◆ Text shown ◆
· · · · · · ·
HUNTINGTON, W.Va. - A program to promote healthier living in West Virginia is making progress in getting the word out, according to a regional director of the initiative.
Tim Hazelett told the Herald-Dispatch that communities in the Huntington area are getting behind the Change the Future WV program, which is funded by a grant to the state from the Centers for Disease Control and Prevention.
Hazelett directs the program in a nine-county region, working with community groups, churches, businesses and others to expand healthy food options at community venues, make health screenings and education programs more available and encourage business owners to offer locally grown fruits and vegetables in conspicuous locations.
"It's a slow process with grassroots efforts, but we are seeing a lot of community buy-in," Hazelett said.
He said more than 30 businesses - including convenience stores, grocery stores, big-box retailers and specialty markets - have installed signs for the initiative and are helping to get the "healthy message" out to the community.
"We have all the Walmarts with the exception of one signed on to our healthy checkout initiative where they offer fruit and healthy options at checkout instead of only candy and junk food. Both Cabell Huntington Hospital and St. Mary's have implemented a tobacco-free campus and Marshall University is in the process of that as well, and we have tobacco-free parks in Jackson County," Hazelett said.
"We are working with our extension agents locally to offer diabetes self-management and prevention classes. We're working with Marshall's Center for Rural Health and their diabetes program. We're at health fairs in schools. Any opportunity we get to speak to Rotary or ministerial associations or small groups, we're there."
Hazelett said a lot of small projects with small goals can have a big impact.
"Can we change our community's designation as one of the most unhealthy in the country? Of course, but it's not going to happen overnight. We didn't get here overnight," he said.
The grant, which runs through 2016, focuses on tobacco-free living, active living and healthy eating, and services to prevent and control high blood pressure and high cholesterol.
· · · · · · ·
◆ Information given ◆

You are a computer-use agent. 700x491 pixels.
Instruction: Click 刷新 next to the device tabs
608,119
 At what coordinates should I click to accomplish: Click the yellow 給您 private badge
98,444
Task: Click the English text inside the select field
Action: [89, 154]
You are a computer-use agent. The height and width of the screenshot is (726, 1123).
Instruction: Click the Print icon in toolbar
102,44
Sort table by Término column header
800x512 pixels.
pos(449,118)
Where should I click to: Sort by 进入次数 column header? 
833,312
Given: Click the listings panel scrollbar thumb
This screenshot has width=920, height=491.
· · · · · · ·
◆ What is needed ◆
Please state which agency's grant to the state funds the program described in the health-initiative article above.

◆ Response to the task ◆
The Centers for Disease Control and Prevention